# START OF Selected passage

This Stock Pledge Agreement involves
Title: PLEDGE AGREEMENT
Governing Law: Maryland Date: 3/10/2004
Industry: Recreational Activities Sector: Services
THIS PLEDGE AGREEMENT (as amended, restated or otherwise modified, this “Agreement”), executed February 17, 2004 and effective as of February 19, 2004 is made by DOVER MOTORSPORTS, INC., a Delaware corporation, formerly known as Dover Downs Entertainment, Inc. (“Pledgor”) in favor of MERCANTILE-SAFE DEPOSIT AND TRUST COMPANY, as agent (the “Agent”) for the ratable benefit of each of the financial institutions (the “Lenders”) as are, or may from time to time become, parties to the Credit Agreement (as defined below).
STATEMENT OF PURPOSE
The Pledgor, together with Dover International Speedway, Inc., Gateway International Motorsports Corporation, Gateway International Services Corporation, Grand Prix Association of Long Beach, Inc., Memphis International Motorsports Corporation, M&N Services Corp. and Nashville Speedway USA, Inc. (collectively, “Borrowers”), the Lenders and the Agent, as agent for the Lenders, are parties to a Credit Agreement of even date herewith (as the same may be amended, supplemented or otherwise modified, the “Credit Agreement”). Pursuant to the terms of the Credit Agreement the Lenders are providing credit accommodations to the Borrowers and as a condition of providing such credit accommodations the Lenders have required that the Pledgor execute and deliver this Agreement to secure the obligations of the Borrowers under the Credit Agreement.
The Pledgor is the legal and beneficial owners of the shares of Pledged Securities (as hereinafter defined) issued by the issuers (the “Issuers”) listed on Schedule I hereto.
NOW, THEREFORE, in consideration of the promises and mutual covenants contained herein, the parties hereto hereby agree as follows:
SECTION 1. Defined Terms . Capitalized terms used and not otherwise defined in this Agreement, including the preambles and recitals hereof shall have the meaning assigned thereto in the Credit Agreement. The following terms shall have the following meanings:
“ Agreement ” means this Pledge Agreement, as further amended, restated or otherwise modified.
“ Code ” means the Uniform Commercial Code from time to time in effect in the State of Maryland.
“ Collateral ” means the Stock Collateral.
“ Event of Default ” means an Event of Default (as such term is defined in the Credit Agreement).
“ Pledged Securities ” means the shares of capital stock of each Issuer listed on Schedule I hereto, together with all stock certificates, options or rights of any nature whatsoever that may be issued or granted by such Issuer to Pledgor while this Agreement is in effect.

# END OF Selected passage

• Tasks to complete
a. Answer these questions about the pledge agreement:
(i) Which corporation is the Pledgor, and under what name was it formerly known?
(ii) Which company serves as the Agent?
(iii) In which state's Uniform Commercial Code does the defined term "Code" apply?
b. Continue the pledge agreement from its definition of "Pledged Securities".
The material after this point is separate from the pledge agreement.

# START OF Data extract

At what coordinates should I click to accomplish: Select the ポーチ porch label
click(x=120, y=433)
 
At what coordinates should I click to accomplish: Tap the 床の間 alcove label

# END OF Data extract

• Responses for each task
a.
(i) Dover Motorsports, Inc., a Delaware corporation, formerly known as Dover Downs Entertainment, Inc.
(ii) Mercantile-Safe Deposit and Trust Company
(iii) Maryland

b.
“ Proceeds ” means all “proceeds” as such term is defined in Section 9-102(65) of the Code on the date hereof and, in any event, shall include, without limitation, all dividends or other income from the Pledged Securities, collections thereon, proceeds of sale thereof or distributions with respect thereto.
“ Secured Obligations ” means the Obligations as that term is defined in the Credit Agreement.
“ Secured Parties ” means the Agent and the Lenders.
“ Stock Collateral ” means the Pledged Securities and all Proceeds therefrom.
SECTION 2. Pledge and Grant of Security Interests . Pledgor hereby delivers to the Agent, for the ratable benefit of the Secured Parties, all of the Pledged Securities and hereby grants to the Agent, for the ratable benefit of the Secured Parties, a first priority security interest in the Pledged Securities, as collateral security for the prompt and complete payment and performance when due (whether at the stated maturity, by acceleration or otherwise) of the Secured Obligations.
SECTION 3. Stock Powers and Transfer Instruments . Concurrently with the execution of this Agreement and delivery to the Agent of each certificate representing one or more shares of Pledged Securities, (i) Pledgor shall deliver an undated stock power covering such certificate, duly executed in blank by Pledgor and (ii) each Pledgor shall cause each Issuer of such Pledged Securities to, and each such Issuer shall, acknowledge and consent to this Agreement on the signature pages hereto.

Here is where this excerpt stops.